5 March 2014
The government will spend R2.7-billion this financial year on upgrading miners’ housing, particularly in the platinum belt in North West province, as part of a series of interventions aimed at stabilising South Africa’s mining industry.
“The mining sector remains a major contributor to economic growth and employment,” Economic Development Minister Ebrahim Patel said at a post-State of the Nation Address briefing in Cape Town on Tuesday.
“Therefore, government has led an initiative, together with mining companies and unions, to ensure the implementation of key agreements that seek to stabilise the industry.”
Following the Marikana tragedy of August 2012, in which 44 people lost their lives in strike-related unrest in North West province, Deputy President Kgalema Motlanthe led talks with mining companies and unions that resulted in the signing of a framework agreement aimed at stabilising the industry.
The key points agreed to by the government, mining companies and unions included:
- strengthening regulatory certainty in mining through the streamlining of authorisation processes;
- establishing mine crime combating forums in North West, Limpopo, Mpumalanga, Free State and Gauteng;
- prioritisation of mine disputes by the Commission for Conciliation, Mediation and Arbitration (CCMA); and
- reducing employee indebtedness.
Patel said the R2.7-billion budget allocation towards the Human Settlements Development Grant was part of these interventions.

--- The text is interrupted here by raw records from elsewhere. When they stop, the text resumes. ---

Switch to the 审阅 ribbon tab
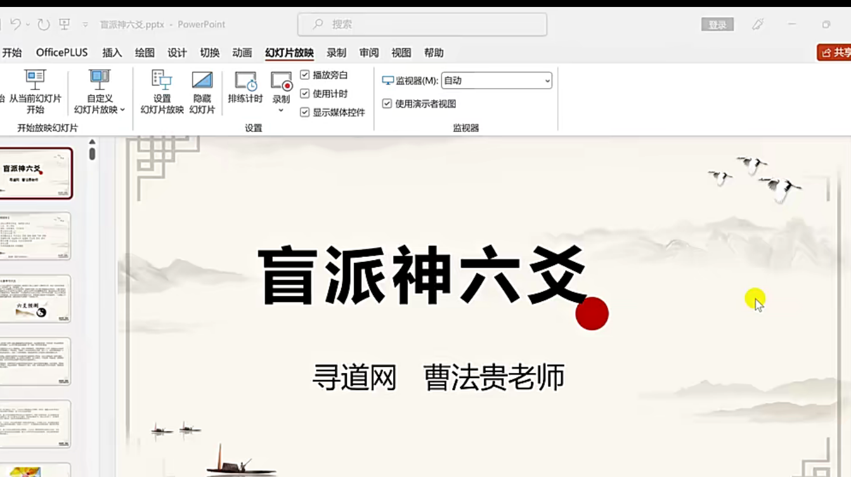Viewport: 851px width, 477px height. point(368,53)
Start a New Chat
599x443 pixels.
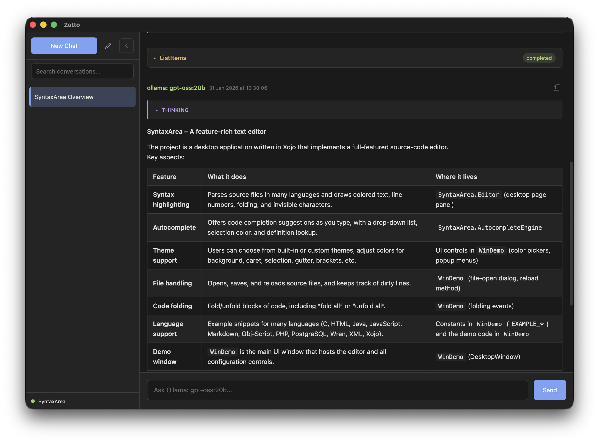[64, 46]
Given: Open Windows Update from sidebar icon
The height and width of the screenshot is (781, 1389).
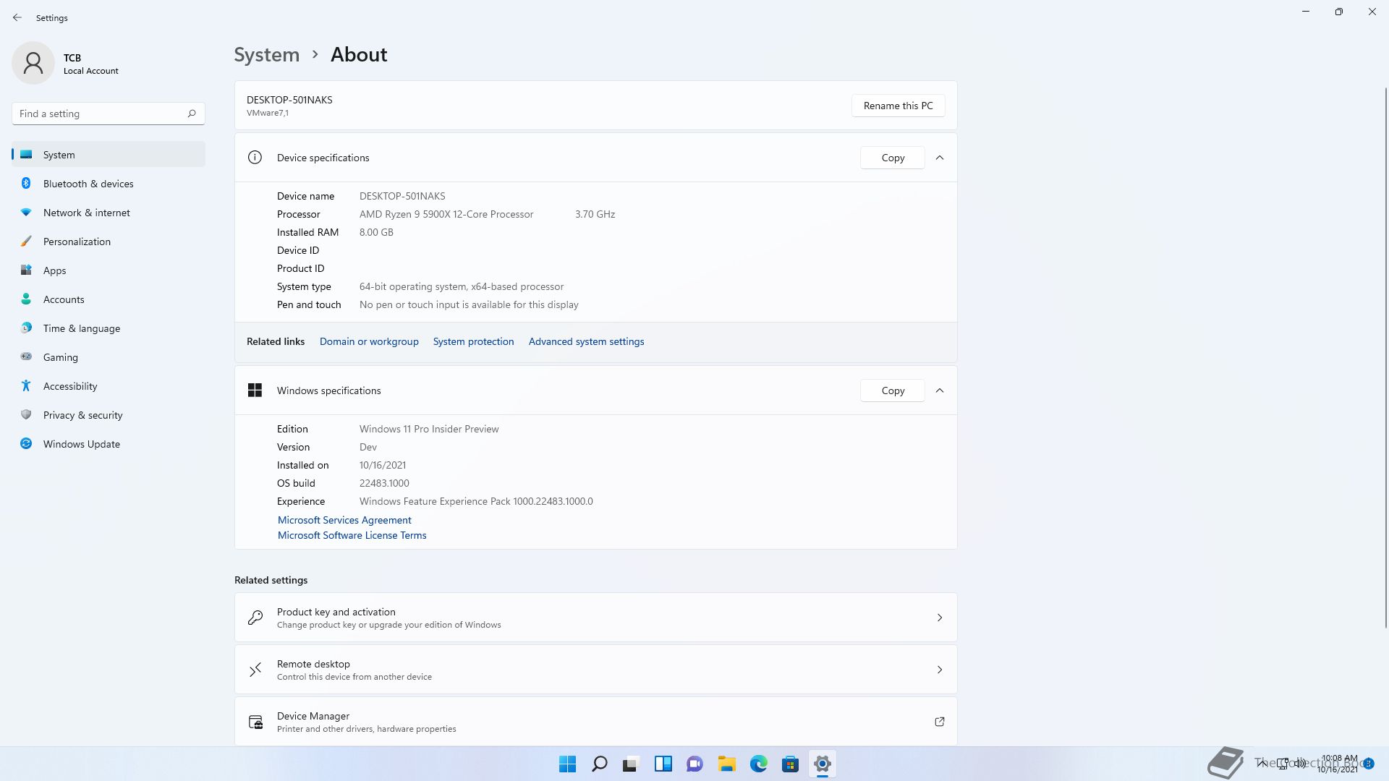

Human Settlements Minister Connie September said the grant would “enable us to continue those projects that have been identified, particularly in the mining houses in the North West area”.
On the issue of reducing indebtedness among miners – seen as one the contributors to violent labour unrest on the mines – Patel said the National Credit Regulator had closed down 12 “unscrupulous” micro-lenders in North West province.
Sanitation backlog reduced
More generally, Patel said the government had been addressing challenges related to sanitation in the country.
According to the 2011 Census, South Africa’s sanitation backlog had been reduced from five-million in 1994 to 2.4-million in 2011.
“This is further being reduced by the bucket [system] eradication programme and general sanitation roll-out, in a joint venture by the department of Human Settlements, Water Affairs and Cooperative Governance.
“The immediate target is to eradicate bucket sanitation in formalised townships within the shortest period,” Patel said, noting that basic sanitation services “contribute to the improvement of people’s wellbeing, their dignity, improved health and better human settlements and livelihoods.”